ELM is non-deterministic learning approach with feedforward architecture, initially designed for single hidden layer [31, 33]. ELM foundation is based on the concept of non-iteratively calculation of input and hidden layer parameters. In ELM for accomplishing the higher accuracy rate the hidden layer parameters are experimentally tuned and input parameters are randomly projected. The output function of ELM is given as:

$$ {f}_o=\sum \limits_{j=1}^{\eta }{\theta}_j{b}_j\left({x}_i\right)=\sum \limits_{j=1}^{\eta }{\theta}_jb\left({iw}_j.{x}_i+{a}_j\right)=b(x)\theta =Y,i=1,\dots, N $$
(10)

Where iwj is the input weight vector connecting the ith input neuron to jth hidden node, aj is learning parameter of hidden layer known as bias, θj is the weight vector related to output layer, connecting jth hidden neuron to output nodes and fo is the output of ELM. η and N denotes the count of hidden nodes and training samples respectively. Equation (10) can be compactly written as:

$$ B\theta =Y $$
(11)

B is the output matrix of hidden layer that can be defined in the matrix form as

$$ B=\left(\begin{array}{l}b\left({x}_1\right)\\ {}\vdots \\ {}b\left({x}_N\right)\end{array}\right) $$
(12)
$$ ={\left(\begin{array}{l}b\left({iw}_1,{a}_1,{x}_1\right)\cdots b\left({iw}_{\eta },{a}_{\eta },{x}_1\right)\\ {}\vdots \\ {}b\left({iw}_1,{a}_N,{x}_1\right)\cdots b\left({iw}_{\eta },{a}_{\eta },{x}_N\right)\end{array}\right)}_{N\times \eta } $$
(13)

The qth column of B is the output vector of qth hidden node and qth row of B is output of hidden layer analogous to input xq. x =  [x1,  …xN] is the input data vector and Y  =  [y1,  …yN]T is target output vector for N count of input instances. θ  =  [θ1,  θ2,  …,  θη]T denotes the output vector for η count of hidden neurons. Each element of θ is a vector of dimension equal to output nodes (number of classes).

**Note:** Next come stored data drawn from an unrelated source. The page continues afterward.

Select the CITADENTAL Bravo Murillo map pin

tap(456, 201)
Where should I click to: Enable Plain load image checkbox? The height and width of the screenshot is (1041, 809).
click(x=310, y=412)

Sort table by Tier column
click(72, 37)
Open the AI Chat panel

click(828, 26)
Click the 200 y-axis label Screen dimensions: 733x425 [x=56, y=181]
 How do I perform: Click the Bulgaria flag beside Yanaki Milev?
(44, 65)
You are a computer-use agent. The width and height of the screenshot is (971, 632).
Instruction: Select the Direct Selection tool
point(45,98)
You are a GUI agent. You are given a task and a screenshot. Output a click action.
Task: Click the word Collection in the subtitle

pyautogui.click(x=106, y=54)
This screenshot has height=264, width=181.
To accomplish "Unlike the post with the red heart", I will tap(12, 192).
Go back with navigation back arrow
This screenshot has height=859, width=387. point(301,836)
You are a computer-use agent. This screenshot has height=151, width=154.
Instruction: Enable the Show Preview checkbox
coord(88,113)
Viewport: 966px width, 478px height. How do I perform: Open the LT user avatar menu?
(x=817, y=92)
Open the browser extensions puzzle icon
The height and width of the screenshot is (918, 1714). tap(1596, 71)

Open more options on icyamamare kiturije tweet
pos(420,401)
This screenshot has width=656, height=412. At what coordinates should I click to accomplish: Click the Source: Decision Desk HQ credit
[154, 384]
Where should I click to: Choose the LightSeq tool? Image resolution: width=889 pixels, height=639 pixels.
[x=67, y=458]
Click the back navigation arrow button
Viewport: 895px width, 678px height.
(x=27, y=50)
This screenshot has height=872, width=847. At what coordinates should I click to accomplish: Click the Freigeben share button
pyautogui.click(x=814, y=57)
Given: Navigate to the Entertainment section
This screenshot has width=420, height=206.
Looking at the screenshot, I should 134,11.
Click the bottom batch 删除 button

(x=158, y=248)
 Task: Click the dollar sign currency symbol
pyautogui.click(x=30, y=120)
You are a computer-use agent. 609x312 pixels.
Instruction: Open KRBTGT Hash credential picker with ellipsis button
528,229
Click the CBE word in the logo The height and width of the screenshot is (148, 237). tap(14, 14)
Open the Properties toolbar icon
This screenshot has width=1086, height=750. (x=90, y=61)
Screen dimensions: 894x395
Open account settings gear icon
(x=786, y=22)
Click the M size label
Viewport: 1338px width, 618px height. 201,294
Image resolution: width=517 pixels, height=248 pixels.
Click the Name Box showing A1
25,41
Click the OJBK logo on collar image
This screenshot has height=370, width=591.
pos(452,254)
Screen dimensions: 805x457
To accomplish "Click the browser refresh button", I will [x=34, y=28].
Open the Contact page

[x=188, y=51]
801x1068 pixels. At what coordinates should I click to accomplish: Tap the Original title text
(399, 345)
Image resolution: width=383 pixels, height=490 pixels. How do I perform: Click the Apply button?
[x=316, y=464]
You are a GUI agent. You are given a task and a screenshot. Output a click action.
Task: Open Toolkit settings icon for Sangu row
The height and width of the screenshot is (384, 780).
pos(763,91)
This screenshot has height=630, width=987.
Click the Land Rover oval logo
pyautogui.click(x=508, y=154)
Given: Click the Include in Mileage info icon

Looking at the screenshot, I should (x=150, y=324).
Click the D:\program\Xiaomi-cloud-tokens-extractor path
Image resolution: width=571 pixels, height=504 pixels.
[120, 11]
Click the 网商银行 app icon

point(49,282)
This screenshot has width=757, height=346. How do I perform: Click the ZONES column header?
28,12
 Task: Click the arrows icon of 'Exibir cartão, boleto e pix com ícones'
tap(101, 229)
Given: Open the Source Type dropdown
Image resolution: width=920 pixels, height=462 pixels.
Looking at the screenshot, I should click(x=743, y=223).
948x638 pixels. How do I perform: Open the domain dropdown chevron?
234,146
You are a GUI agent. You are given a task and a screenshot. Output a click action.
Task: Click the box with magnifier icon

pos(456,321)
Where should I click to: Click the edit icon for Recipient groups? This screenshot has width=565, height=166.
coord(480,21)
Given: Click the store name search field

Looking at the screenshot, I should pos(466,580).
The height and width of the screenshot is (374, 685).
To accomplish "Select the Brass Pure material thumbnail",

The input weight matrix is defined as:

$$ IW={\left(\begin{array}{l}{iw}_{11}{iw}_{12}\cdots {iw}_{1d}\\ {}\vdots \\ {}{iw}_{\eta, 1}{iw}_{\eta, 2}\cdots {iw}_{\eta, d}\end{array}\right)}_{\eta \times d} $$
(14)

The size of randomly assigned input weight vector for d dimensional input data is η  ×  d. IW is dynamic in size, as the count of hidden nodes is not static (experimentally calculated).

Equation (11) is linear system and its least-square solution is

$$ \theta ={B}^{\dagger }Y $$
(15)

Where B is Ϻoore-Ƥenrose Ğeneralized inverse [48] of output matrix B of hidden layer. The Ŏrthogonal ƿrojection approach is exploited to determine Ϻoore-Ƥenrose Ğeneralized inverse of matrix B: B  =  BT(BBT)−1 .

For obtaining the strong generalization performance and to determine the invariant output solution, a positive number W is added to the diagonal of BBT [28].

$$ {f}_o= b\theta =b(x){B}^T{\left(\frac{I}{W}+{BB}^T\right)}^{-1}Y $$
(16)

W is regularization coefficient and b(x) is ELM feature mapping, generally known to user.

Different from the iterative learning algorithms, ELM objective is to minimize the output weight along with training error. The objective of ELM for classification problems is:

$$ \operatorname{Min}:\frac{1}{2}{\left\Vert \theta \right\Vert}^2+\frac{W}{2}\sum \limits_{k=1}^N{\left\Vert \delta \right\Vert}^2 $$
$$ \mathrm{Such}\ \mathrm{that}:b(x)\theta ={y}_k^T-{\delta}_k^T\mathrm{for}\ k=1,\dots, N $$
(17)

Where δk  =  [δk, 1,  …,  δk, h]T is training error vector of h output neurons corresponding to input data xk..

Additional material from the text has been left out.